- DATA SHOWN:
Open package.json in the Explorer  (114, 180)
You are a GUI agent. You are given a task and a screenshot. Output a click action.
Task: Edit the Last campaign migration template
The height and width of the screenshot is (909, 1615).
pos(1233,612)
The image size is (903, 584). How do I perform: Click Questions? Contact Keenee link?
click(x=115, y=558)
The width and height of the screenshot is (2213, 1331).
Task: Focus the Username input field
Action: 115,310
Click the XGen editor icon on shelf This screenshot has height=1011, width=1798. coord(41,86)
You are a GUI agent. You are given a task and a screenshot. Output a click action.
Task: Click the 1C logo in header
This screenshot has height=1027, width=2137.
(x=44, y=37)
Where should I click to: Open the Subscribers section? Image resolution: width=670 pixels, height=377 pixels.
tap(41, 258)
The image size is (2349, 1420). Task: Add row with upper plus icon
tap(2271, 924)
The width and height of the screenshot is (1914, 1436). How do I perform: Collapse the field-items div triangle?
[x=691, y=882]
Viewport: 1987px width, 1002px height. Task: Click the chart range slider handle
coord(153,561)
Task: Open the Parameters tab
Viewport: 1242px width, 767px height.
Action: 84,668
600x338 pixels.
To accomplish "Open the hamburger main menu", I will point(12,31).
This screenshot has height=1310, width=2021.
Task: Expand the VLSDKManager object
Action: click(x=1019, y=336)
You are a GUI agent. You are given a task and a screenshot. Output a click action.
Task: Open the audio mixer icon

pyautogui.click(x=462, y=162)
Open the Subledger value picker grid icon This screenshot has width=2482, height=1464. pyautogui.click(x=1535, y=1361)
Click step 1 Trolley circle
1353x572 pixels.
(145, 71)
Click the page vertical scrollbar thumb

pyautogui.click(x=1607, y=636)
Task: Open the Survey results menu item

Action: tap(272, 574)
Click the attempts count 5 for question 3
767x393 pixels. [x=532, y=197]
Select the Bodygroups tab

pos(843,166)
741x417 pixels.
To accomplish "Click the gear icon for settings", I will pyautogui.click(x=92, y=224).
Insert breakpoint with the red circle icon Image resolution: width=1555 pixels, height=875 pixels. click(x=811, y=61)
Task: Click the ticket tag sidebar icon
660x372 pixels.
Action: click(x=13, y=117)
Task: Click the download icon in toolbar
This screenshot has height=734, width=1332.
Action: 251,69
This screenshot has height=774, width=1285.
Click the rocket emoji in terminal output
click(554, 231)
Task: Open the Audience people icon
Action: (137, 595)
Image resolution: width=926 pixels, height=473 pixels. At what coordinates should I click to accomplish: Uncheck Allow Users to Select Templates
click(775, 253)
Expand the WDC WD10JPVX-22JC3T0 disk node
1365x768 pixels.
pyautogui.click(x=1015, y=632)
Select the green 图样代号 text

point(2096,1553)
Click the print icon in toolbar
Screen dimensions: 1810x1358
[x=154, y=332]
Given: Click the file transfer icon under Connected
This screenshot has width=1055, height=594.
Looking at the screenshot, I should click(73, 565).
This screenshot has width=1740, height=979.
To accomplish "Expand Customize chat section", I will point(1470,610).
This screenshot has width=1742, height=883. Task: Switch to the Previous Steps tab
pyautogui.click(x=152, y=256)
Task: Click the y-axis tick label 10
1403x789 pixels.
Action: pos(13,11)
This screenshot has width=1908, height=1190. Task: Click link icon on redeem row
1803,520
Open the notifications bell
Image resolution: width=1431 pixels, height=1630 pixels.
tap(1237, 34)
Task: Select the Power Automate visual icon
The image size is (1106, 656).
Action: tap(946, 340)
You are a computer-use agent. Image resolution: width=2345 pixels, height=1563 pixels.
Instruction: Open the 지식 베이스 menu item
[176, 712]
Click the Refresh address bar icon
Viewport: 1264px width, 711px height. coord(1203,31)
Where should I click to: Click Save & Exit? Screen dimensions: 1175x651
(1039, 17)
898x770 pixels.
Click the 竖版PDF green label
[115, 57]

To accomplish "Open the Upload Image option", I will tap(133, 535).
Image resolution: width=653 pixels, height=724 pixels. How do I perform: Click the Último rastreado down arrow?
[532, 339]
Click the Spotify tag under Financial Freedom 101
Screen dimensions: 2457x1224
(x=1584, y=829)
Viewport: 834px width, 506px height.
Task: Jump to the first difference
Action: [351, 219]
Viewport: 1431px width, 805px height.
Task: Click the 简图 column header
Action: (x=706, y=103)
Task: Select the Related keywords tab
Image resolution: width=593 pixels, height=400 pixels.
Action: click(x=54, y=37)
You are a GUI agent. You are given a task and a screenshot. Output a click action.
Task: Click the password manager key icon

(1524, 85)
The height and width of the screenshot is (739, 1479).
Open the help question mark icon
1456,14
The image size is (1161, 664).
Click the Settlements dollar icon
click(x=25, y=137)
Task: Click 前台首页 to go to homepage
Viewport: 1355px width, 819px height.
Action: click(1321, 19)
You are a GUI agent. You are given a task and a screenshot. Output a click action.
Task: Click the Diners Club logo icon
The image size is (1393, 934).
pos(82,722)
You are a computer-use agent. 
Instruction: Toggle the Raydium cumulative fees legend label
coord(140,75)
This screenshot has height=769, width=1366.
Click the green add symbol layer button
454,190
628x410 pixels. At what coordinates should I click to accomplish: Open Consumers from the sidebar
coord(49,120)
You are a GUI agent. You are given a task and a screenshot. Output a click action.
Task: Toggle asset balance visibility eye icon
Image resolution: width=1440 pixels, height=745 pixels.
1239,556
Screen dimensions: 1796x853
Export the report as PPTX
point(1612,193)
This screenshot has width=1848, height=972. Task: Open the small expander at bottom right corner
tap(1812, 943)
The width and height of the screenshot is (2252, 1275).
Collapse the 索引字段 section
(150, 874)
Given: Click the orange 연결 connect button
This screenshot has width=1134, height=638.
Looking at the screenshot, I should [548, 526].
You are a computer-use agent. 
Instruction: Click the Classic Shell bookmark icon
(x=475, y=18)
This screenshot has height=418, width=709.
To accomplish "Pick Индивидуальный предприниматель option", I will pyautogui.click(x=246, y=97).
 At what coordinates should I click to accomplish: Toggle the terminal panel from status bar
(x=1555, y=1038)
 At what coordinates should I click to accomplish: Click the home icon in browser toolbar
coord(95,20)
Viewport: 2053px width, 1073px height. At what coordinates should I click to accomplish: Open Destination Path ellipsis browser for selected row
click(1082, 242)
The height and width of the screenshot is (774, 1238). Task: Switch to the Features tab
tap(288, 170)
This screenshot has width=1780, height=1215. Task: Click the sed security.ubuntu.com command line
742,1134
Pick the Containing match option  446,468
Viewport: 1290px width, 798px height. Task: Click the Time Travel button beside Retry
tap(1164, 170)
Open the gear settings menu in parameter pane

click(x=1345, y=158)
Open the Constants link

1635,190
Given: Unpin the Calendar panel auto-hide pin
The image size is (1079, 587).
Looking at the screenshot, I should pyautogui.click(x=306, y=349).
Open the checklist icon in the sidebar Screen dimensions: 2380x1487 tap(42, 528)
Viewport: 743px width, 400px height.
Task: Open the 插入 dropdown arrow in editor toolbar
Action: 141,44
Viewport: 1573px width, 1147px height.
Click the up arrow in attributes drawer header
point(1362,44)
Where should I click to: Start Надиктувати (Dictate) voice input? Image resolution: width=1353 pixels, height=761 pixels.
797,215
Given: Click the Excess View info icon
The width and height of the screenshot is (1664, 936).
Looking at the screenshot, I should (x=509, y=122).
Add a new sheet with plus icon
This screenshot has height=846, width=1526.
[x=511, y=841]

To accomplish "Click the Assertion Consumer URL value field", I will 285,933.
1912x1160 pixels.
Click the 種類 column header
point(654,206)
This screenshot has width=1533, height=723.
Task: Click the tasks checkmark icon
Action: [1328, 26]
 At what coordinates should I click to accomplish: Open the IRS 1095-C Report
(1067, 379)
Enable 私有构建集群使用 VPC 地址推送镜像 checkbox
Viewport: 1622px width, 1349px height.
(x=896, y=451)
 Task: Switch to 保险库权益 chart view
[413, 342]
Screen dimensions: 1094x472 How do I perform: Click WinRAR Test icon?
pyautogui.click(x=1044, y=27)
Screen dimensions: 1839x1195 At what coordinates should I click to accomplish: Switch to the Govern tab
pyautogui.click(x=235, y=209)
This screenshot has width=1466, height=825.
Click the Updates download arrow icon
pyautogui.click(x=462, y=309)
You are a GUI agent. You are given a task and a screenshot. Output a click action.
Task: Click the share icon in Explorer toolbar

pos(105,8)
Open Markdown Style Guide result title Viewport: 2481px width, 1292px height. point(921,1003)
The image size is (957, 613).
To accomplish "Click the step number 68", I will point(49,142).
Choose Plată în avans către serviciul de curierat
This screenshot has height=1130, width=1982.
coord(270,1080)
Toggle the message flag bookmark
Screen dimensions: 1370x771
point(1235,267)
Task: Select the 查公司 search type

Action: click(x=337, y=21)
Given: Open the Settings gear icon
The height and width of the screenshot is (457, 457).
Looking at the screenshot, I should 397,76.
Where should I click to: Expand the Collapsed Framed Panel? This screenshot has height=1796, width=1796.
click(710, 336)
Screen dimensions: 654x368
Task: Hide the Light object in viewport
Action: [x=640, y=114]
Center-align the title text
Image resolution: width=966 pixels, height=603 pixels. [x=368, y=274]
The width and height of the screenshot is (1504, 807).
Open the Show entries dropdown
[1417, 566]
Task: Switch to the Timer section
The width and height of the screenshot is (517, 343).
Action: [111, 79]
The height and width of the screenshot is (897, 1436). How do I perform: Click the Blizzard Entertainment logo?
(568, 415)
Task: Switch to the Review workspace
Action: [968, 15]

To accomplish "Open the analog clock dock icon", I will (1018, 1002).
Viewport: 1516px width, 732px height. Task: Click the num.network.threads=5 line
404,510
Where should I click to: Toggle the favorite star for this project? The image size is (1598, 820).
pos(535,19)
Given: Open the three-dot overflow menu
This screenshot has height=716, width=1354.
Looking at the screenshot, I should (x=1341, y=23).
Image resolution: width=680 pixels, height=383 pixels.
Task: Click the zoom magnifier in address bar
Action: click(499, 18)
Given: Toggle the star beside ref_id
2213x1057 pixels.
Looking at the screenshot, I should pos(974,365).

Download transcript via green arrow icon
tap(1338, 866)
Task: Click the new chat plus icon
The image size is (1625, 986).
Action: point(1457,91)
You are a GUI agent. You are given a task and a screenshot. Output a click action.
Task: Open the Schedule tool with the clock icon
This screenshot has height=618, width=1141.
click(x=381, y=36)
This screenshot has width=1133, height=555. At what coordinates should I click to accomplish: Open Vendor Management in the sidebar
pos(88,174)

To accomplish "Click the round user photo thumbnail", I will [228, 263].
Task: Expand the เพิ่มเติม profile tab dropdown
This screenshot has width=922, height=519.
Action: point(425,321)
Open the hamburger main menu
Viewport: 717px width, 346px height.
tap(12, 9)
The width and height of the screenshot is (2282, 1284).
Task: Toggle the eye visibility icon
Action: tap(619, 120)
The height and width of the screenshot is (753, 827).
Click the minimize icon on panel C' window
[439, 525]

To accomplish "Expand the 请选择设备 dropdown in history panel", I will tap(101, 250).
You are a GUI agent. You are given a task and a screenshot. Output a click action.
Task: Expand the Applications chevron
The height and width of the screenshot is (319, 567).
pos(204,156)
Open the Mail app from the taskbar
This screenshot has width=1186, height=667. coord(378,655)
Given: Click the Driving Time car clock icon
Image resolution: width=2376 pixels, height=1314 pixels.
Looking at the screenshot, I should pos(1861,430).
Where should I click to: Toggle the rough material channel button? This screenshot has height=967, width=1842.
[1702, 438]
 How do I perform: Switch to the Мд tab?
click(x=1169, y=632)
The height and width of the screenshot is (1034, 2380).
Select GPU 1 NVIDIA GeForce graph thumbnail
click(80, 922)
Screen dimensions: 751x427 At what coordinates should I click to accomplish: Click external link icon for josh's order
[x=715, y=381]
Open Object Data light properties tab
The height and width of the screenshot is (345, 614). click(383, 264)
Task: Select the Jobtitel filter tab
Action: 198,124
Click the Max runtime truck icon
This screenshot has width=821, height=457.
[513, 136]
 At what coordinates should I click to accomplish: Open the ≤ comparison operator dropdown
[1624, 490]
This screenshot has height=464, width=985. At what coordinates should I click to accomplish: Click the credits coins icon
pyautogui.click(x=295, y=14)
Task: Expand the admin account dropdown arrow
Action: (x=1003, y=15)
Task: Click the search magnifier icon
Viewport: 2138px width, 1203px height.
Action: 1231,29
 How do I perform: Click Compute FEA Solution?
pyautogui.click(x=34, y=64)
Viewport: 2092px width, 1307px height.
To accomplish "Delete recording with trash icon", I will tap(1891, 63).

- ACTION ITEM: Pick out each line in the material containing "under".

- WORKED SOLUTION:
Given: Click the file transfer icon under Connected
Click the Spotify tag under Financial Freedom 101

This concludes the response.